Spatial Alienation: The Expulsion of the Chinese in Colonial Batavia

Within Henri Lefebvre’s work, The Critique of the Everyday, alienation is introduced as a tool of political and economic exclusion of the lower classes.[1] He critiques how the design of Paris came to exclude the non-elites by driving them further away from the city centre, creating an increasingly disruptive and distant space between their domesticity and their place of work.[2]

The exclusivity of the town centre and the alienation of the other represents a politicisation of space that is exemplary in formal colonial town planning processes. Peter Hall demonstrates how the most formalised application of alienation was Luyten’s Delhi, as the city was reimagined and reorganised under a complicated hierarchy of race, social rank and affluency.[3] Those who ranked in the upper echelons of British colonial society remained in the centre while the less affluent and local residences were pushed outwards. The new city centre was a symbol of British political power, and the city was to be remodelled as an Eastern Rome.[4] This new Eastern Rome arguably applied only to areas of European domesticity, recreation and work as the Indian outskirts did not fall under formal town planning processes other than their physical distance to the central metropole.

 

Much like Delhi, Batavia (modern-day Jakarta) also represents spatial exclusion but in a less formalised manner. The 1750 map of Batavia created by Jacques Nicolas Bellin demonstrates the alienation of the other in his representation of Batavia’s inner and outer city.[5] The map was created after the 1740 Batavia Massacre that saw the expulsion of the Chinese Batavian population outside the city walls.[6] Although they were allowed back into the walls, a sizable Chinese settlement was already formed called Glodok, directly south of the city walls.[7] The placement and representation of Glodok exemplifies Lefebvre’s notion of spatial alienation as it is applied as a tool of political and economic exclusion of the lower classes.

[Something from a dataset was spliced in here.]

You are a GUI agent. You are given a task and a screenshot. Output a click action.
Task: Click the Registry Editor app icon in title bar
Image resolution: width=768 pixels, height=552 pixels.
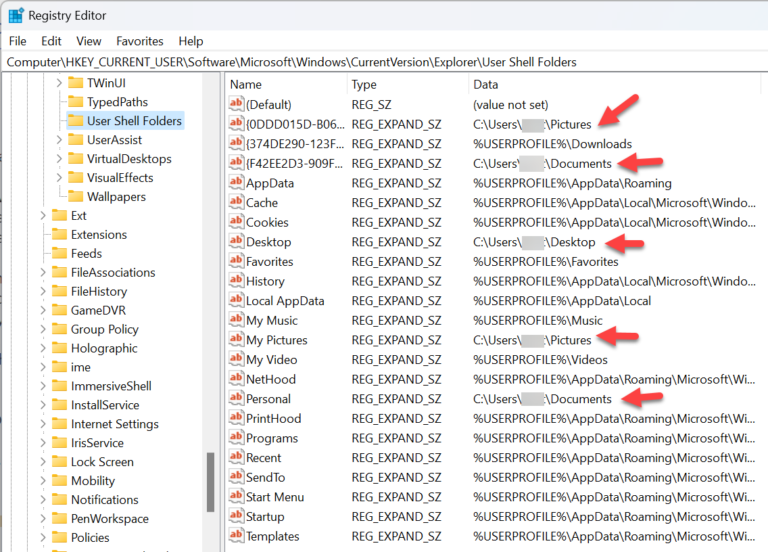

The placement of Glodok outside the city walls is the primary symbol of exclusion as the wall creates a physical barrier between the European and the Chinese populations.[8] From Bellin’s map, it appears that Glodok also became alienated from the formal Dutch town planning processes. The map demonstrates a stark difference between the constructions of the two districts. The inner walled city is planned in a grid-like structure with wide streets and large housing. Space is abundant, and infrastructure for transportation such as bridges between canals are frequent between blocks. Glodok appears dense with smaller plots of housing organised in a non-grid like structure. Districts are constructed to fit the geographical shape of the land in between the southern walls and the Ciliwung River. Streets appear to be narrower, and bridges between rivers are less frequent. The physical representation of Glodok highlights an alienation of the Chinese population outside both the city walls and outside the formal town planning processes of the Dutch.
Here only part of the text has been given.